I'm just wondering if there could be a new release that addresses an issue I've been having problems with. Namely, aspell support.
As of this writing and with the current head, this is not an issue. (As far as I can tell so far.)
As it is, the https://github.com/mawww/kakoune/releases/tag/v2020.09.01 release breaks aspell with other languages.
Someone might say that I'd be better off by taking it up with the distribution maintainers in question.
The problem with this is the following. The official repo from the distribution that provides kakoune, is based on every release of the project.
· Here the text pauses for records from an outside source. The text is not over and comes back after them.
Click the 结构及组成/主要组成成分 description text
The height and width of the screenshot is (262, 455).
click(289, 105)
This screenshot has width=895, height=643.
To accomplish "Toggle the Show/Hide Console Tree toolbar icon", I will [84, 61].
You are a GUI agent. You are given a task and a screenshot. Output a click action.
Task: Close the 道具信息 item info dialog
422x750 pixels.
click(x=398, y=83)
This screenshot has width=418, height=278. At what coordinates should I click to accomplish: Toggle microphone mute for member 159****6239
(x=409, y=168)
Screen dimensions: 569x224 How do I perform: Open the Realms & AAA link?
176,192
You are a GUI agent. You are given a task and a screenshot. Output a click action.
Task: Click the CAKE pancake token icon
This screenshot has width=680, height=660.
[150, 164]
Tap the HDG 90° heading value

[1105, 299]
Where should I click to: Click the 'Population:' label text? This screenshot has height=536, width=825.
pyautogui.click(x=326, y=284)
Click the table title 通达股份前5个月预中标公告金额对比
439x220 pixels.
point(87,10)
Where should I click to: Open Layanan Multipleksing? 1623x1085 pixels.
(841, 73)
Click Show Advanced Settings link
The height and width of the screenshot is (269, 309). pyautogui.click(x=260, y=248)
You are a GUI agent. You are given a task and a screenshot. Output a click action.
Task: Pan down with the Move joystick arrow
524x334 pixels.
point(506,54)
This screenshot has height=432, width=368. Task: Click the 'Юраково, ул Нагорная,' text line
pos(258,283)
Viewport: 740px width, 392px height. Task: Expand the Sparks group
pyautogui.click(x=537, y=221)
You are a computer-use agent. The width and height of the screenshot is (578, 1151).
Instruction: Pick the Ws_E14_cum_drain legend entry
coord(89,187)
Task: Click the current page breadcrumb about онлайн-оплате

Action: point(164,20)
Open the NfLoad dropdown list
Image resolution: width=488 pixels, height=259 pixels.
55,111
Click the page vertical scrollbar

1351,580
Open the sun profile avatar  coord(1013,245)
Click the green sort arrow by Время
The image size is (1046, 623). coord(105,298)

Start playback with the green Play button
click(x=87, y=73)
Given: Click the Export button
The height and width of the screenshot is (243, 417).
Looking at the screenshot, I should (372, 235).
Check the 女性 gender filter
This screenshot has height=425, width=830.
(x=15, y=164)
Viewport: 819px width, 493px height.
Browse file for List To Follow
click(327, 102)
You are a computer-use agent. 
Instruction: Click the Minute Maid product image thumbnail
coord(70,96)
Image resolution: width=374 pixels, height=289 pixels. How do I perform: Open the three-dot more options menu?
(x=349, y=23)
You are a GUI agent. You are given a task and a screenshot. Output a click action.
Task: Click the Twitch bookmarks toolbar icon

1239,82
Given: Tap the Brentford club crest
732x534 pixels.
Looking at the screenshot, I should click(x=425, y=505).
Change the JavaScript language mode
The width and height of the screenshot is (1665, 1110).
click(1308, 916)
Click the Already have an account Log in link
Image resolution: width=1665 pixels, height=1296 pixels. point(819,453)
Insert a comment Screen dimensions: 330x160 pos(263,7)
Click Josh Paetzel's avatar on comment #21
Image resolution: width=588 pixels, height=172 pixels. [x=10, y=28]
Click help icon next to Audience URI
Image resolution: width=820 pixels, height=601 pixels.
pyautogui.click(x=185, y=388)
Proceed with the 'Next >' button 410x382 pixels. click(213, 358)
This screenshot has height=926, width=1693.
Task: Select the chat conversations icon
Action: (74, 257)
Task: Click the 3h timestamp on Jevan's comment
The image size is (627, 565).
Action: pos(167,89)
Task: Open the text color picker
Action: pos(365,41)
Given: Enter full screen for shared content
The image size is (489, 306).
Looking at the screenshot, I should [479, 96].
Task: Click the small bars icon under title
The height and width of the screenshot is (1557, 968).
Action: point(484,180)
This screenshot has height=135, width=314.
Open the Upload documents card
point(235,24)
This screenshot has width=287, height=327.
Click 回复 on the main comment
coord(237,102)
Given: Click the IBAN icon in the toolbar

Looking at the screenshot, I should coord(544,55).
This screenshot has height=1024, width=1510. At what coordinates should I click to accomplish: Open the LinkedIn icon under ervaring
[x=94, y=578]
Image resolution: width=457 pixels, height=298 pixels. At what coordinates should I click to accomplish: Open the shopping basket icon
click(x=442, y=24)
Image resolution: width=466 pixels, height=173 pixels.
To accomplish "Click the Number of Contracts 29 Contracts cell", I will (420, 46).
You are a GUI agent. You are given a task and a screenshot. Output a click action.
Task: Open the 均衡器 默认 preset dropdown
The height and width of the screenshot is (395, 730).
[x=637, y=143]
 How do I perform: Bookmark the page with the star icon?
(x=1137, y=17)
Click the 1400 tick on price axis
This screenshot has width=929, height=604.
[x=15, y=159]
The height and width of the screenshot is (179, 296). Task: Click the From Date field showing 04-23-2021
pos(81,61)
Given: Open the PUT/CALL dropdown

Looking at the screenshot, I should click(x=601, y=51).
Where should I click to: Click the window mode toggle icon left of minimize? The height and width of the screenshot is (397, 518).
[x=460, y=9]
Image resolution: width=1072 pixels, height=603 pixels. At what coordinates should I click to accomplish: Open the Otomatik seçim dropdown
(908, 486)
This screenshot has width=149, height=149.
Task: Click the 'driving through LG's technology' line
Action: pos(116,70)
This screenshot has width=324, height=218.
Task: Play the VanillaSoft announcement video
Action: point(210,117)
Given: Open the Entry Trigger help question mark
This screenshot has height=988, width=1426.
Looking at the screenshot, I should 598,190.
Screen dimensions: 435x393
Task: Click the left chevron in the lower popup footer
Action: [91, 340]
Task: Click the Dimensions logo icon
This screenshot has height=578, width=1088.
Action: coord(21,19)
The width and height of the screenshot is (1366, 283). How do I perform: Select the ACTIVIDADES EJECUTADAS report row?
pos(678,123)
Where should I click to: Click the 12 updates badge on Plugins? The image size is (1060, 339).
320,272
https://github.com/mawww/kakoune/releases/download/v${pkgver}/kakoune-${pkgver
so, I'm not so sure they will change the above line, anytime soon.For an earlier commit available, there's another package provided by the AUR community which in turn is based on an earlier version of kakoune, which I highly recommend. It didn't seem to have any issue with aspell. @lenormf is the maintainer there.
But now, in order to have a functioning kakoune with aspell, I need to have another package manager, rather than going to the official repo of the distribution, if I wanted to. There's an app for that, as the saying goes.
I also tested and retested it as many times as possible, and I can almost assure you, that aspell with other languages, is not working. I also downloaded the release, compiled it, and no matter what I tried, it seemed to fail every time.
On the other hand, I could flag the package directly with the distro as out of date, or whatever the convention for out of date is. Furthermore, the distribution specifies that, quote, If you notice a package is out-of-date (i.e., there is a newer stable release available), then please notify us using the form below. Do not report bugs via this form!, endquote
But this is ambiguous. What I might consider stable, it may not be for the rest. And viceversa.
And if there's a release, whether is unstable or not, is not applicable here either. For there's none.
The only reason I'm asking for this, is for the simple reason that a release — whatever amount of time it takes — might take months, before becoming available. Right? In the meantime, with the latest release, aspell does not work or works partially, since it breaks identifying other languages installed in the system.